05.05.2020

Eine fünfte Merkel-Amtszeit wird es nicht geben

Wird Horst Seehofer etwa altersmilde? Oder wollte er nur ein bisschen zündeln? Erst lobte er die Kanzlerin in höchsten Tönen: „Angela Merkel führt Deutschland gerade sehr stark durch die Krise.“ Und dann befeuerte er Spekulationen, seine ungeliebte Chefin könne bei der Bundestagswahl 2021 vielleicht doch noch einmal antreten. Ja, den Gedanken habe er schon mehrfach gehört, gab er gönnerhaft zu Protokoll.

Merkel und eine fünfte Amtszeit? Noch länger im Amt als der ewige Kanzler Helmut Kohl? Solche Gedankenspiele dürften die abermals in demoskopischen Höhen schwebende Regierungschefin nicht anfechten. Im Herbst 2018 hat sie ihren Rückzug aus der Politik für die Zeit nach der Bundestagswahl 2021 angekündigt – glasklar und unmissverständlich. Doch einen Rücktritt vom Rücktritt darf man bei ihr ausschließen. Merkel ist nicht bekannt für ein Hin und Her bei persönlichen Entscheidungen. Die Kanzlerin weiß sehr wohl, dass sie und die CDU/CU bei der nächsten Bundestagswahl keineswegs einen leichten Sieg erringen würden. Es ist nämlich keineswegs ausgemacht, dass ihr aktueller demoskopischer Höhenflug anhält. Wenn wir einmal unterstellen, dass wir im Frühjahr 2021 mit Blick auf Covid-19 das Schlimmste hinter uns haben, wird im Wahljahr Corona-Bilanz gezogen werden.

Da werden Opposition und Bürger viele Fragen stellen. Hatte die Regierung die Gefahr unterschätzt? Welche Fehler wurden bei der Pandemiebekämpfung gemacht? Wurde die Wirtschaft zu sehr abgewürgt? Waren die angeordneten Einschränkungen zu strikt? Mussten Kinder, Familien und Ältere unter dem Lockdown zu sehr leiden? Haben wir alles in allem einen zu hohen Preis gezahlt? Wie diese Bilanz in einem Jahr ausfallen würde, kann niemand wissen. Aber dass im Nachhinein viele Maßnahmen der Regierung sehr kritisch gesehen werden, kann man getrost unterstellen.

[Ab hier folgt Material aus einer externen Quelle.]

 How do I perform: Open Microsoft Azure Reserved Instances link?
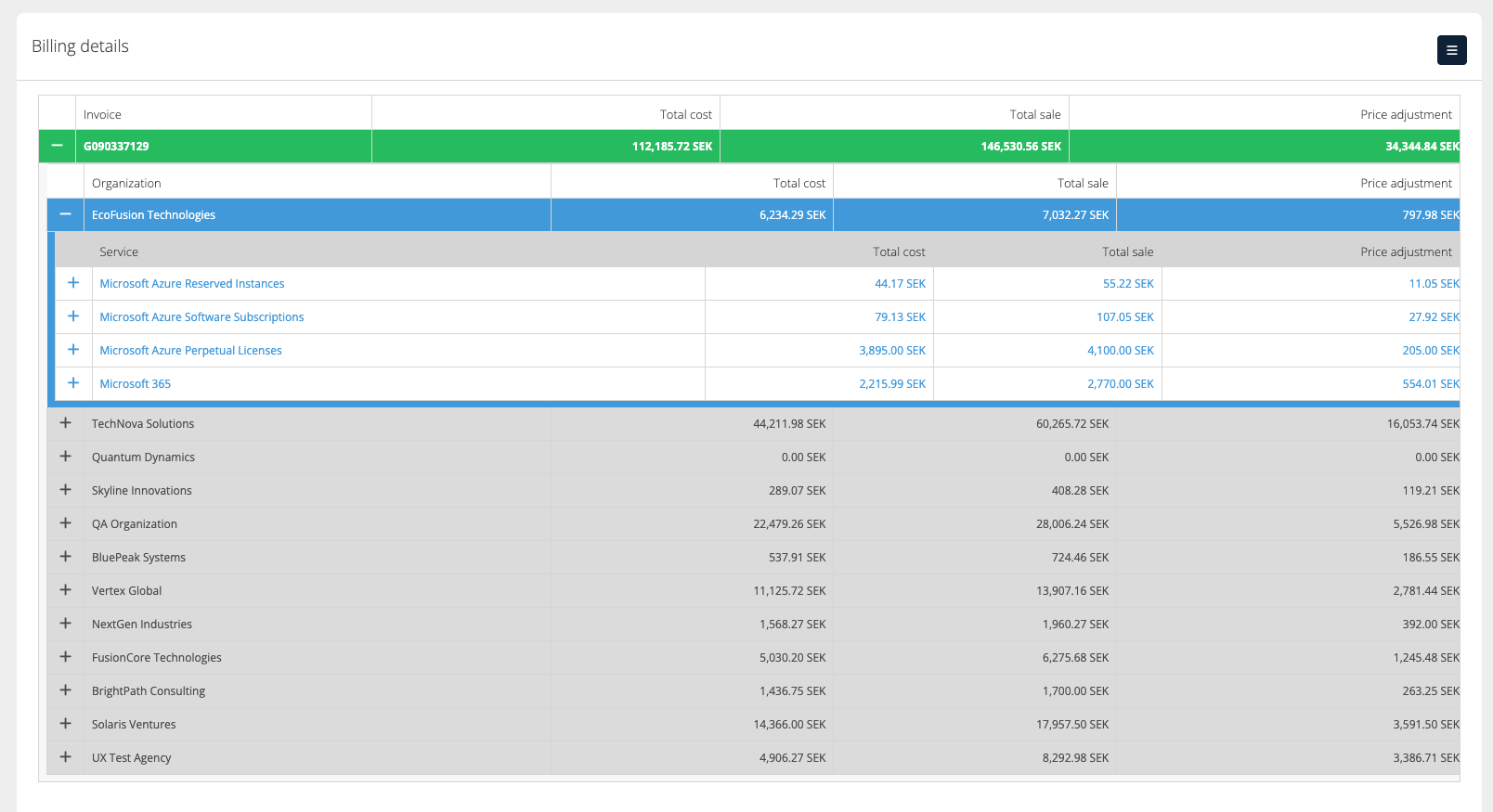192,284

Ein Wahlkampf „nach Corona“ wird stattfinden vor dem Hintergrund vieler unternehmerischer Pleiten, ungewohnt hoher Arbeitslosenzahlen und aufgebrauchter Ersparnisse vieler Bürger. Da wird die Frage, wer die Rechnung für den Wiederaufschwung zahlen soll, die politische Agenda dominieren. Es wird also zu harten Verteilungskämpfen kommen. Müssen nur die „kleinen Leute“ die Zeche zahlen oder trifft es auch „die da oben“? Von welchem Einkommen an gelten Schultern als besonders stark? Und wieviel soll, ja muss man denen aufladen? Der Wahlkampf wird vor allem ein Kampf um eine gerechte Lastenverteilung sein – und mit harten Bandagen geführt werden.

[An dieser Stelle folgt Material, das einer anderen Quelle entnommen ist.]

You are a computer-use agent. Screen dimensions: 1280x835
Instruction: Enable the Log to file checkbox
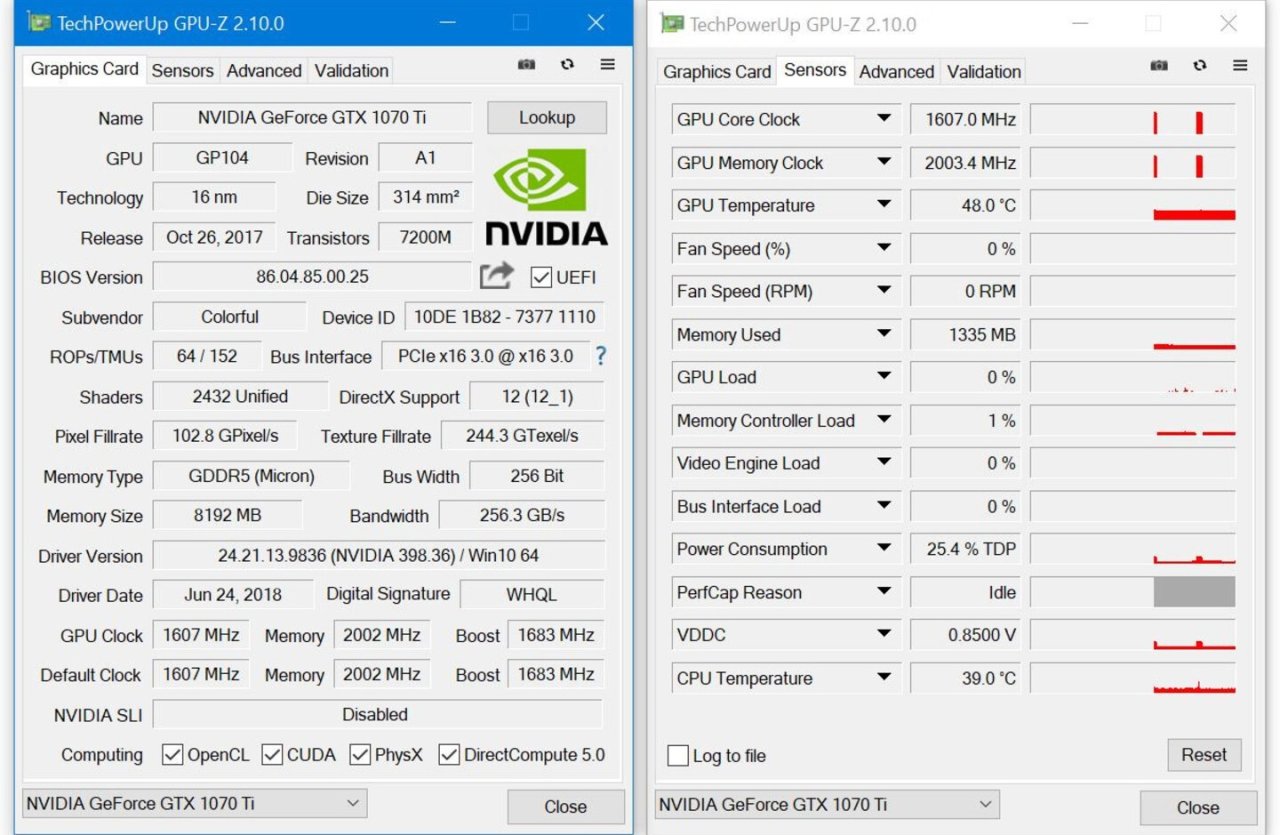click(x=678, y=755)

Obendrein wird die Klimapolitik „nach Corona“ auf der politischen Tagesordnung wieder nach vorn rücken. Die Forderung nach einer besseren Verknüpfung von Ökonomie und Ökologie ist bekanntlich unverändert populär. Die Regierung wird jedoch aus wirtschaftlichen Gründen viele Entscheidungen treffen müssen, die bei den auf eine ökologische Erneuerung des Landes hoffenden Wählern nicht auf Zustimmung stoßen dürften.

Angela Merkel ist zu abgeklärt und zu nüchtern, um sich von den gegenwärtigen Umfragezahlen zu einer Änderung ihrer eigenen Lebensplanung verführen zu lassen. Zudem hat sie schon bei mehreren Wahlen die Erfahrung machen müssen, dass die CDU/CSU nicht automatisch von ihren eigenen hohen Sympathiewerten profitiert. Aus all dem ergibt sich: Die Wahl 2021 wäre für Merkel keineswegs ein Spaziergang, sondern ein Abenteuer. Das wird sie sich nicht antun.